### Consigne à suivre:
D'après le texte fourni, répondez s'il vous plaît à ce qui suit :
1. Par combien de circulaires la loi a-t-elle été complétée dès le 5 février ?
2. Combien d'étrangers en situation irrégulière la France a-t-elle régularisés en 2023 ?
3. Jusqu'à quand la circulaire permettant la régularisation des métiers en tension est-elle en vigueur ?

Dès le 5 février, la loi a été complétée par quatre circulaires. Certaines dispositions nécessiteront des décrets complémentaires, tandis que d’autres entreront en vigueur à une date ultérieure. Joële NDT, Docteure d’État en droit et membre du Groupe d’information et de soutien des immigrés (GISTI), explique les implications de ces mesures.
Le 25 janvier 2024, le ministère français de l’Intérieur a publié les statistiques provisoires sur l’immigration en France pour l’année 2023. Ces données montrent que la France a délivré 2,3 millions de visas, 323 260 titres de séjour (pour étudiants, membres de famille, motifs économiques), régularisé 11 411 étrangers en situation irrégulière, octroyé l’asile et la protection subsidiaire à 60 080 personnes, tandis que les naturalisations ont diminué de 21,7%, concernant 61 640 personnes. Il est difficile d’estimer précisément le nombre d’étrangers en situation irrégulière en France, mais la mise en œuvre de la loi vise à mieux contrôler l’immigration et à améliorer leur intégration.
Pour contrôler l’immigration, des mesures sont prises pour sanctionner les migrants en situation irrégulière et ceux menaçant l’ordre public. Une circulaire en vigueur jusqu’en décembre 2026 permet la régularisation des métiers en tension, notamment dans les secteurs de la santé et de l’agriculture. Toutefois, en dehors de ces régularisations exceptionnelles, les contrôles seront renforcés. La loi de 2024 introduit des sanctions pour la présence et le travail irréguliers, avec notamment des amendes pour les employeurs.

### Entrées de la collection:
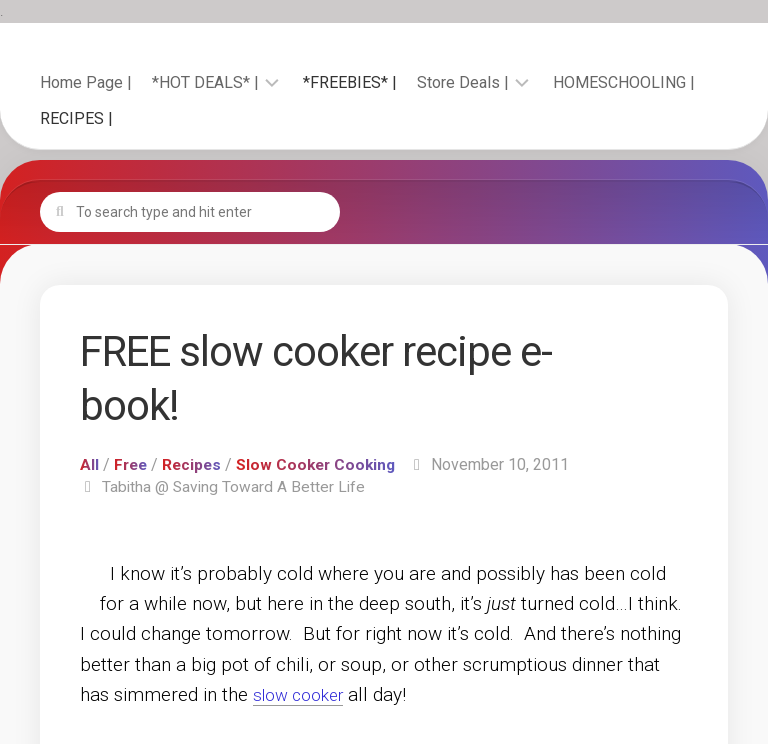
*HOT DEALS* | (205, 82)
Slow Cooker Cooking (323, 464)
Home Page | (86, 82)
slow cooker (304, 694)
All (89, 464)
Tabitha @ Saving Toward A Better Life (235, 486)
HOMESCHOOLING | (624, 82)
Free (132, 464)
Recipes (195, 464)
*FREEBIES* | (350, 82)
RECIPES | (76, 118)
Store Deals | (463, 82)
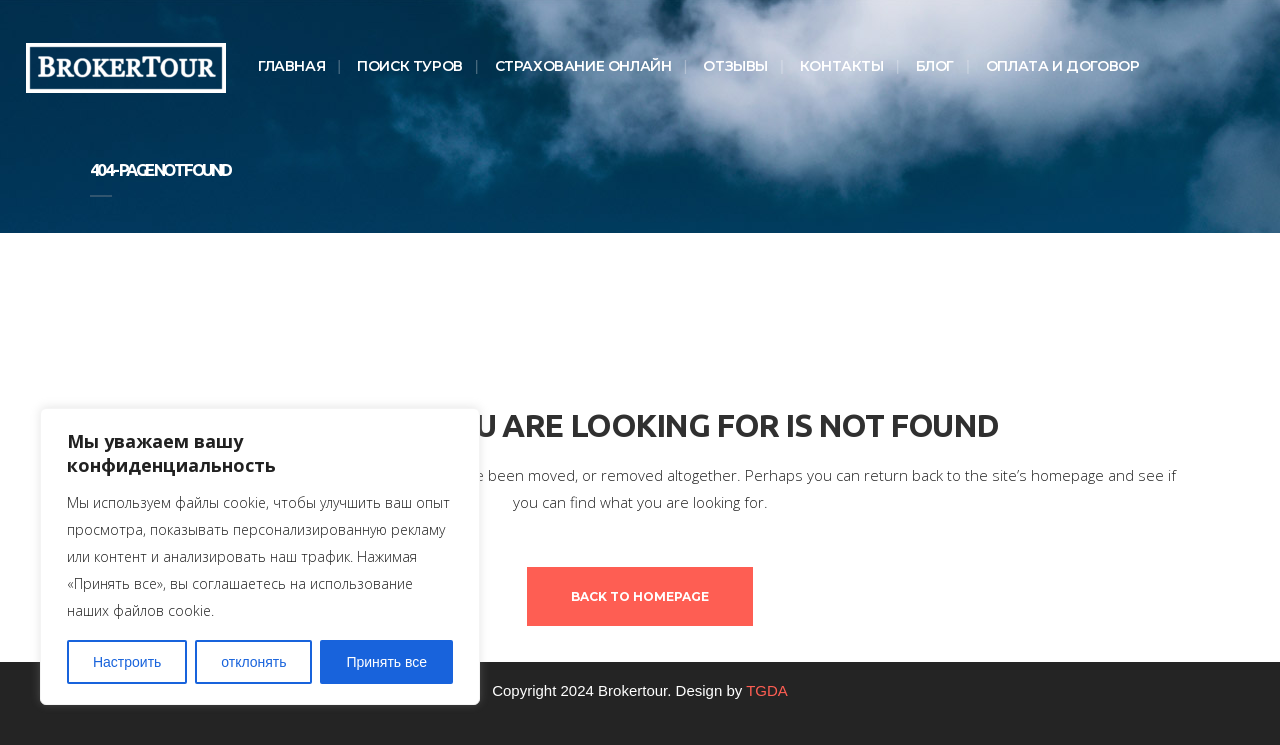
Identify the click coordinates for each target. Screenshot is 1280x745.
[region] (260, 556)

### Corrigé de l'exercice:
1. Quatre circulaires.
2. 11 411 étrangers.
3. Jusqu'en décembre 2026.